Movies, especially horror---from Bela Lugosi-billed classics through the original Lost Boys, The Exorcist and much in between and after---were part of Romy and Sari Lightman's upbringing, according to their father, Jon Lightman. The effect has seeped into their music, he says. "The haunting quality, the spooky quality, comes from growing up in this house because I'm a huge horror buff, a vintage film buff primarily, but they were introduced early to horror films, which they love, they crave," Lightman pere says on the phone from Toronto, where he's a teacher.

"Even as kids we always had this fascination with death and the supernatural," Sari says. "We had a club as kids where we told other kids that we could see ghosts and that spirits inhabited the dolls that lived in this plastic bag in our basement."

All this, the acceptance of death in history and horror, not to mention their appreciation and investigation of family ancestry, might suggest a maturity for their 23 years. Jon Lightman's heard the "old-soul" tag put to his daughters. "People have said that about them. I'm not sure I see it. But I am fascinated by the lyrics. That's the fascinating part, where all this stuff comes from.

"They have a huge range of ideas. On this first album there's everything from Vietnam to their birth story and fables---Sari wrote that one, um, "Erl King.""

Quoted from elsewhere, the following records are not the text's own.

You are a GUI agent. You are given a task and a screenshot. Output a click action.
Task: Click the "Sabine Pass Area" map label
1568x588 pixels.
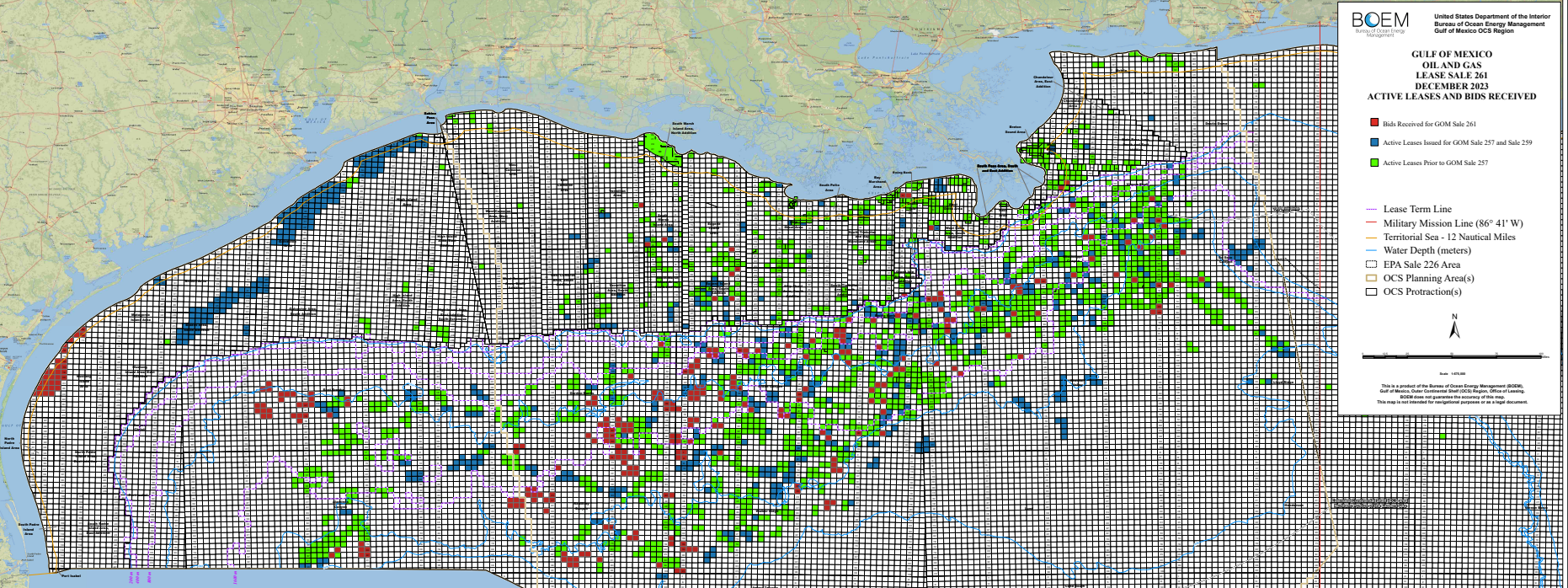point(429,118)
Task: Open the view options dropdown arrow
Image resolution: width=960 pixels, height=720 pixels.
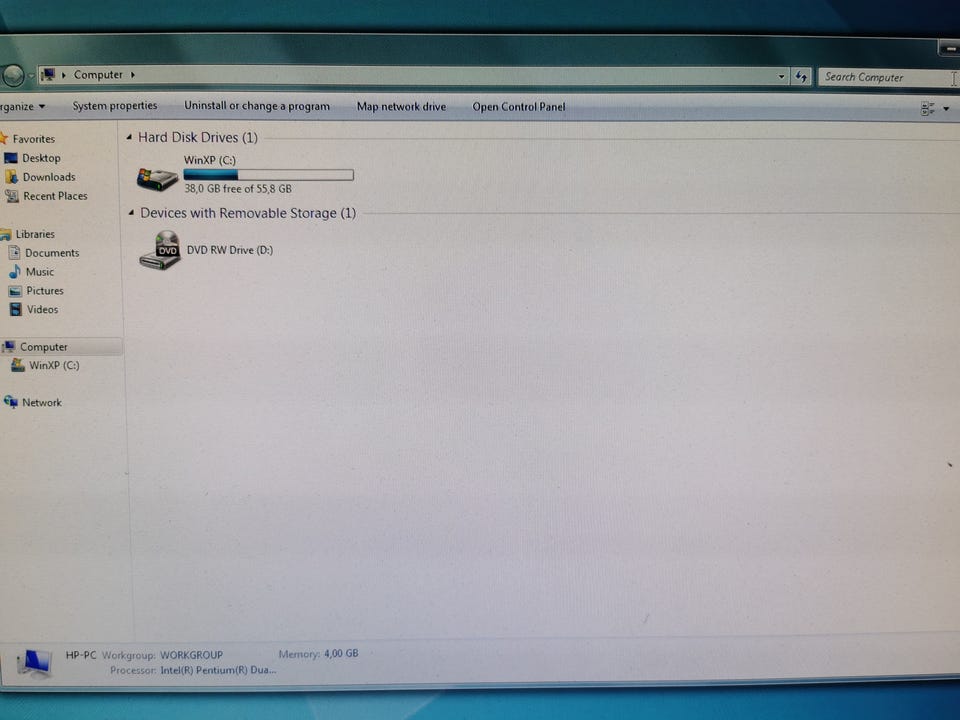Action: pos(946,109)
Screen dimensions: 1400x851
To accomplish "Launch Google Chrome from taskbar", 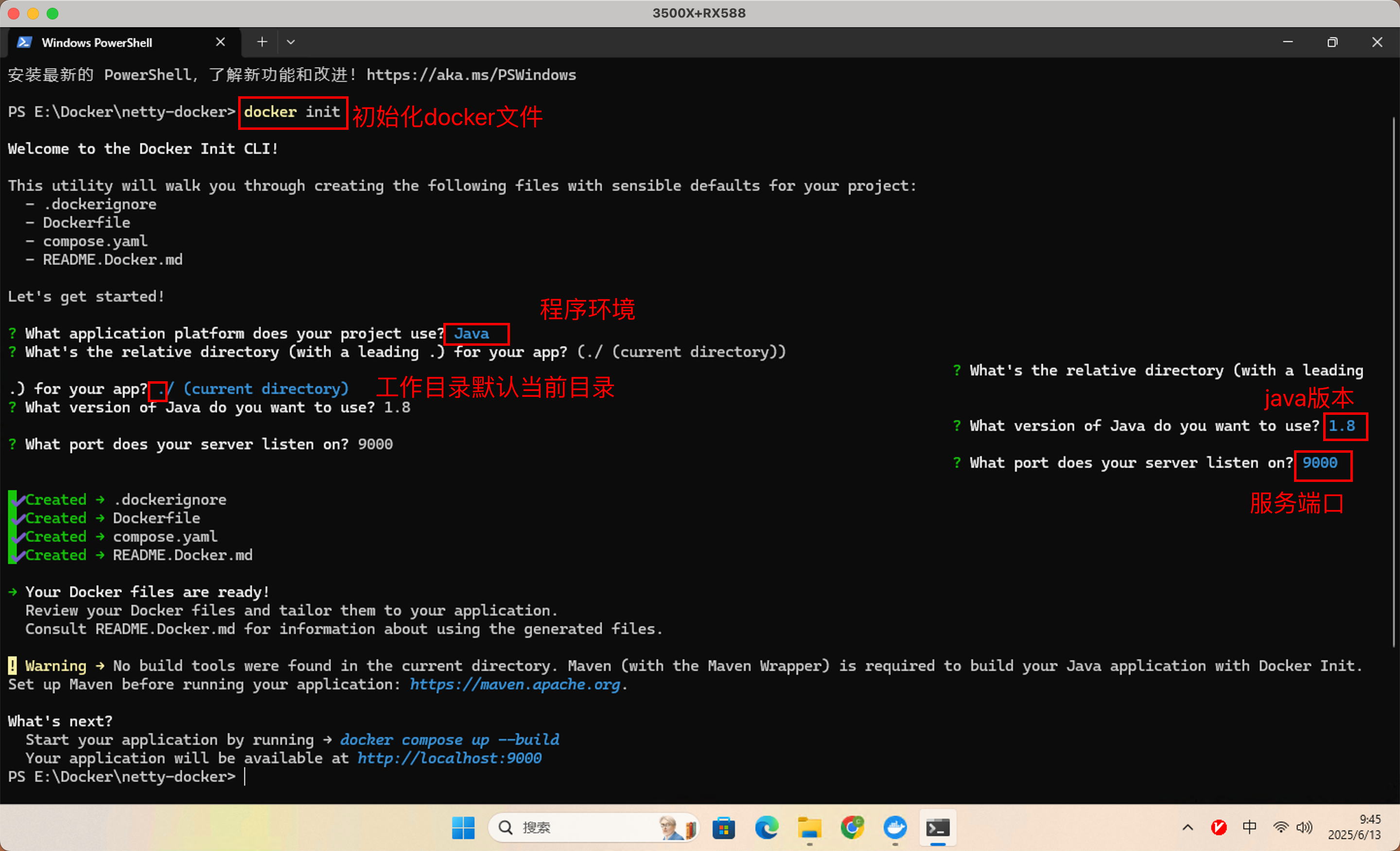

That's pretty cool when your dad knows the names of your songs and can tell a reporter that one, "Erl King," is actually an adaptation of a poem by German writer Goethe, whose life straddled the 18th and 19th centuries. And the proclamation in that song, "Father! Father! I fear for my soul as you should," doesn't freak him out, just a teensy bit? No, he says. "They had a fascination with death from a very early age. We all make fun of it now. If they saw someone on TV, they always asked the question, 'Is that guy dead? Is he alive or is he dead?'"

Tasseomancy also includes "Goldfish and Metermaids," a song that draws on recent history in Vietnam, particularly the Vietnam War, from a trip they took there a few years ago, while studying in Thailand (through a program at Peterborough's Trent University). Another, "Tear Tassel Ogre Heart," visits Pol Pot's death-regime in Cambodia, not to revel in the gore and guts like in a horror flick, but to know how to tell the difference from the fake and the real. Most importantly, to point out how wrong it is in the real world and to reach back and let those lost and fallen to violence know they're not forgotten.

Visuals are important to the Ghost Bees. Apart from the cover image of Clara on the cake, made especially for the occasion, Amber Phelps Bondaroff designed the inside liner pages, using gouache paints and technical pens to create a series of illuminated texts.

Phelps Bondaroff, a multidisciplinary artist, wrote the words for each song in white ink against blues and greens of variously oceanic, forest and dusky shades. She traps the words in a bulbous teapot and somewhere in internal-body structures (a womb, a menacing, gaping mouth of a predatory fish or plant).

"It was the dead of winter and I was just sitting in my studio working," Phelps Bondaroff says. She welcomed the "hands-on" use of paint and pen as she was completing a digital project as part of a Centre For Art Tapes program.

"The lyrics evoke so many images," she says, adding how they also fit in with her own practice, which springs out as a "manifestation of my personal anxieties."

The third Ghost Bee, Phelps Bondaroff also grew up Jewish, though in Calgary. She toured with the band this past fall and will set off on this spring and early summer's version. While playing with Fall Horsie, the viola player remembers the first time she saw them. "I was totally taken aback," Phelps says about that show at the Bus Stop Theatre. "The whole room was completely silent. Everyone was completely enthralled."

Jon Lightman, who was part of Rotunda, a mime and comedic theatre group, can relate to that sensation of seeing his own daughters onstage. "They communicate in this very personal, sublime way where they're interacting at this deep, profound level that I can't even begin to imagine," he says. "They're constantly looking at each other and signalling each other. Man, it's very intense."